Artikel aus den Stuttgarter Nachrichten vom 08.06.2006
Iberia
Spürbare Spannung zwischen Diven
Große Namen werfen nicht immer große Schatten voraus: Carlos Saura hat mit "Carmen" (1983) und "Flamenco" (1995) schon zwei erfolgreiche Musikfilme gedreht, doch mit "Iberia" ist ihm kein großer Wurf gelungen. Formal als Reise durch die Regionen Spaniens erdacht, lässt der Regisseur in einem Hochglanzstudio vor überästhetisierter Ausstattung - für die er ebenfalls verantwortlich zeichnet - Iberias tanz- und gesangsbegabte "Kinder" in nicht enden wollenden Szenen antreten.
Die Probensituationen sind in einer Art Werkstattcharakter konzipiert, wirken aber wenig authentisch.

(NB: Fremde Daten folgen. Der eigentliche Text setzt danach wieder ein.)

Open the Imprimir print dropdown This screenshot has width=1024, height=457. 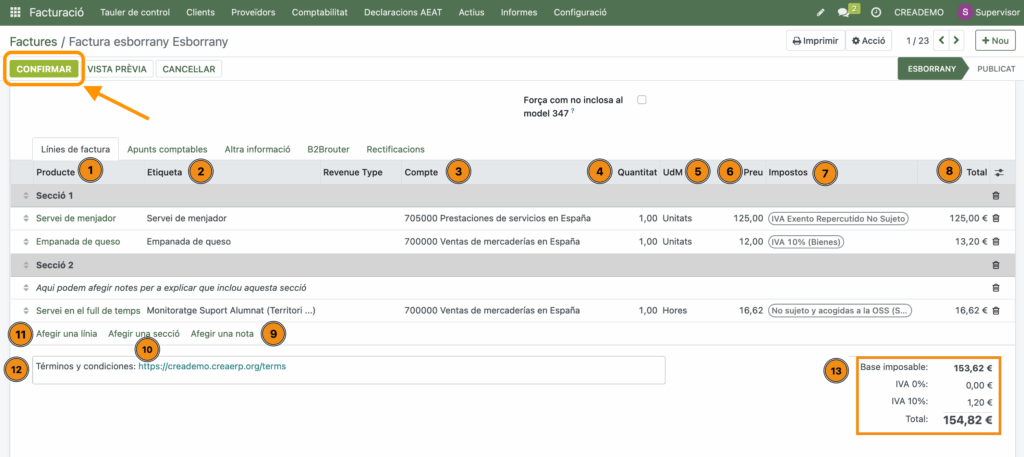(814, 41)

Da treffen so bekannte spanische Tänzer und Choreografen wie Sara Baras, Antonio Canales und José Antonio aufeinander und auf Musiker wie Manolo Sanlúcar und Flamenco-Jazz-Stars wie Chano Dominguez, die bis zu diesem Film noch nie miteinander gearbeitet haben - und bald entwickelt sich dank der enormen Konkurrenz der Diven beiderlei Geschlechts eine ziemlich deutlich spürbare Spannung.
Carlos Saura bezeichnet seinen 91-Minuten-Streifen als Musical; doch die Melange aus klassischem Ballett sowie zeitgenössischem spanischem Tanz und Flamenco hat keinen erzählerischen roten Faden. Musik und Tanz allein sollen erzählen - was vermutlich nur für Liebhaber der Szene spannend sein kann.

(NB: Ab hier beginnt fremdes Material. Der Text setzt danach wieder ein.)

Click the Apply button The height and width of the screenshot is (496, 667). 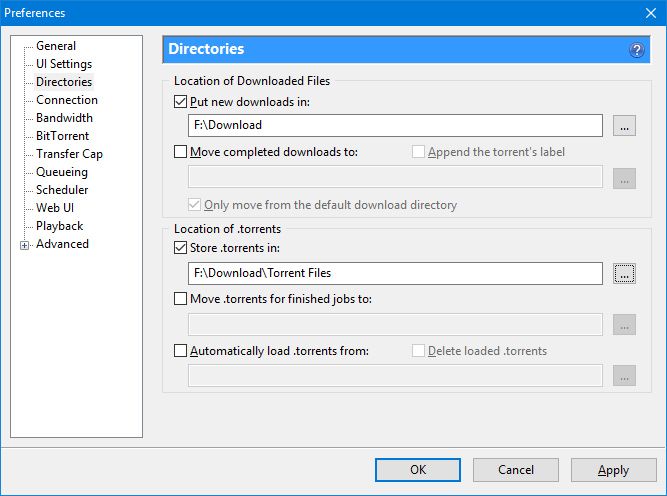pos(613,470)
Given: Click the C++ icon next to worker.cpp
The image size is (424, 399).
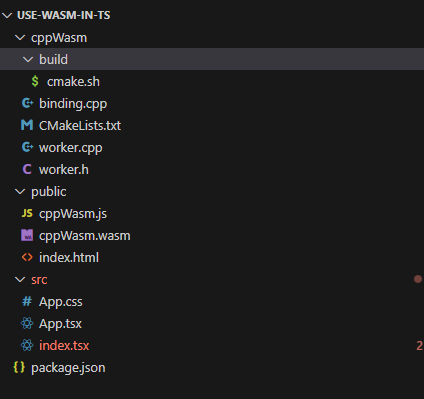Looking at the screenshot, I should [x=27, y=147].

Zum Schluss explodiert das Studio: Aus Sprinkleranlagen darf es tüchtig regnen, die Kamera hält ihr Auge in enorme Blitze, die "Gallos" exponieren sich bei Gesangsposen, die Flamenco-Tänzerinnen lassen ein letztes Mal ihre Absätze knallen, was die Wirbelsäulen hergeben, und der Regisseur bedient all die Klischees, die wir schon längst abgelegt hatten.